[Extracted records]
= Beginning of Section =
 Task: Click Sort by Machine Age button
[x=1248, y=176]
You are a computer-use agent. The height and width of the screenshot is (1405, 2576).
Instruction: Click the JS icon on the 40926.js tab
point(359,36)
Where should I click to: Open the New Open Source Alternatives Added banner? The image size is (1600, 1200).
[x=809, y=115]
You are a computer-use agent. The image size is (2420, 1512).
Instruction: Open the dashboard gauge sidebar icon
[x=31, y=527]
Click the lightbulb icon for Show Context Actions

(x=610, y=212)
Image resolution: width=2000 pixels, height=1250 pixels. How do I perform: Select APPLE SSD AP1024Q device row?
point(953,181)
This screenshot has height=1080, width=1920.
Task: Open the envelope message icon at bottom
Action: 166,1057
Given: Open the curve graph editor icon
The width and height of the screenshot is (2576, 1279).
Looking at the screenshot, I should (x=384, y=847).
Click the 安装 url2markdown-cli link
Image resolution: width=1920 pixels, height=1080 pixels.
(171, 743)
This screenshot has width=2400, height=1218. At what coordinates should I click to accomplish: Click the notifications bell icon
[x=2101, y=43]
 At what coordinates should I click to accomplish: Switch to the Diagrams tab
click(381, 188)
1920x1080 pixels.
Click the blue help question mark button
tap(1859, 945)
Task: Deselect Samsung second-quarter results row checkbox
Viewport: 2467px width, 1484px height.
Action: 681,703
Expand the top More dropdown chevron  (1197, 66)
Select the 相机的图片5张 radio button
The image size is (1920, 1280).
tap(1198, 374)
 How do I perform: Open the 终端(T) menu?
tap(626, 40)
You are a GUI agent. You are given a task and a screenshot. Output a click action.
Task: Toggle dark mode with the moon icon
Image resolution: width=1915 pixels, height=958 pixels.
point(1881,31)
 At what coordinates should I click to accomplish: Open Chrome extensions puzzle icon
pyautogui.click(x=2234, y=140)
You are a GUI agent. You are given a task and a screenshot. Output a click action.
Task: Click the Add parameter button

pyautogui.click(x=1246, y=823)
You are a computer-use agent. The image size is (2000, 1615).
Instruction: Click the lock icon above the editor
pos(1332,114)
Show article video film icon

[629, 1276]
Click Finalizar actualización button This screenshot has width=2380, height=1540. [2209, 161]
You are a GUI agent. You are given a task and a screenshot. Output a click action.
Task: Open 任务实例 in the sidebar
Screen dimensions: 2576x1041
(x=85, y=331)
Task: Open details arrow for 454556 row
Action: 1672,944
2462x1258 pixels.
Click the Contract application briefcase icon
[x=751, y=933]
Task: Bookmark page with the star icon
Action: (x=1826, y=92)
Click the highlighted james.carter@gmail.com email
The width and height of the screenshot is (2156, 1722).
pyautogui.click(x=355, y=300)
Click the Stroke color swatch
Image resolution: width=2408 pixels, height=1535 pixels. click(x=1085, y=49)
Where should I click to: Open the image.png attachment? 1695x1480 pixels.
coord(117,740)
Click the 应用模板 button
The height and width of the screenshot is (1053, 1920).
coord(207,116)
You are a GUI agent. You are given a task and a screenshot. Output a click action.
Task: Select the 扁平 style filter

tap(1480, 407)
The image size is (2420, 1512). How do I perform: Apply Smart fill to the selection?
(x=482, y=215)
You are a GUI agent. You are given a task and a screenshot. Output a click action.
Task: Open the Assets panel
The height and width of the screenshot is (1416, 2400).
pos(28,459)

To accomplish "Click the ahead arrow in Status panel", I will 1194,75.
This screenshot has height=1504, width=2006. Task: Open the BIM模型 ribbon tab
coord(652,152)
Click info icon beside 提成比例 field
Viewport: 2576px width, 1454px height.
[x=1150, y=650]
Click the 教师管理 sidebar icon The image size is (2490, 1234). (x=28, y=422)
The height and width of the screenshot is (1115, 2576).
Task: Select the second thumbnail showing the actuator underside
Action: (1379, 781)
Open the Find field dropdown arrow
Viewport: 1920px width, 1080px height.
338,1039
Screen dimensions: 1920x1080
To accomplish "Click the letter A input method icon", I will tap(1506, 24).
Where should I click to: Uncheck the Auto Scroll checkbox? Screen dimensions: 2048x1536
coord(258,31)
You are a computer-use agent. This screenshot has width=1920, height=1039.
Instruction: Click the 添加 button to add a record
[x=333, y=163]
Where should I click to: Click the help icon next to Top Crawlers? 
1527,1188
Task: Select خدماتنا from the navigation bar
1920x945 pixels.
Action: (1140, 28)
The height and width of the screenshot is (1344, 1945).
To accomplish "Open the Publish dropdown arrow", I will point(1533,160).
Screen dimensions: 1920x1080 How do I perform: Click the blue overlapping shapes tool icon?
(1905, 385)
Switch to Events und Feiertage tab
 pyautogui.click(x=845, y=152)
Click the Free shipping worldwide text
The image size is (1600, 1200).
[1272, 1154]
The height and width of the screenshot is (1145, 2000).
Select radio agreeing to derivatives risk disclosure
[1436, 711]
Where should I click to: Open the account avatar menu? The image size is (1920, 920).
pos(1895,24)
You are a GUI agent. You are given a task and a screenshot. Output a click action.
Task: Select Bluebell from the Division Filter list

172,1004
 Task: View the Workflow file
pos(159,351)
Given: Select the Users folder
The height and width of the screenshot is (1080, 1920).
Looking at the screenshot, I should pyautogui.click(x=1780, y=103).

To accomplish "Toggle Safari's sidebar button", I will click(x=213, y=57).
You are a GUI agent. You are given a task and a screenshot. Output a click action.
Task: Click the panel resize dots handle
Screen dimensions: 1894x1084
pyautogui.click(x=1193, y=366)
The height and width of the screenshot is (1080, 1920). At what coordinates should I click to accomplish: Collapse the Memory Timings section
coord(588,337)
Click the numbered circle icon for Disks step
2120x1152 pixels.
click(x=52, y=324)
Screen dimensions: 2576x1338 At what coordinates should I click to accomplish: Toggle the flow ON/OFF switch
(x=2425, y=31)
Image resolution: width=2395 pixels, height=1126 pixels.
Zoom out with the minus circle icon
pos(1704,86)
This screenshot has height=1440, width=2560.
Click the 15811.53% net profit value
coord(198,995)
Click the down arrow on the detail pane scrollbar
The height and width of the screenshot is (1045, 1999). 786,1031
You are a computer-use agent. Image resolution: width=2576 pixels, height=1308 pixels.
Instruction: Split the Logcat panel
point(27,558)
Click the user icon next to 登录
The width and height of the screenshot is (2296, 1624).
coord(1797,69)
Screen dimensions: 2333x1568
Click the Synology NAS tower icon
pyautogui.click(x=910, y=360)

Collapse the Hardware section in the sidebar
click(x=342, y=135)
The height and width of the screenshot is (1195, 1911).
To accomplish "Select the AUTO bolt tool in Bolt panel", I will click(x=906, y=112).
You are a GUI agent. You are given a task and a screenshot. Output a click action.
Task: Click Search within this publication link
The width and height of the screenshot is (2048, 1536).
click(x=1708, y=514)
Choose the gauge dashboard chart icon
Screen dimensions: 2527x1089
= End of Section =
** EXERCISE **
Among the lines above, return those that hold the word "computer".

** SOLUTION TO THIS TASK **
You are a computer-use agent. The height and width of the screenshot is (1405, 2576).
You are a computer-use agent. The image size is (2420, 1512).
You are a computer-use agent. The image size is (2000, 1615).
You are a computer-use agent. This screenshot has width=1920, height=1039.
You are a computer-use agent. Image resolution: width=2576 pixels, height=1308 pixels.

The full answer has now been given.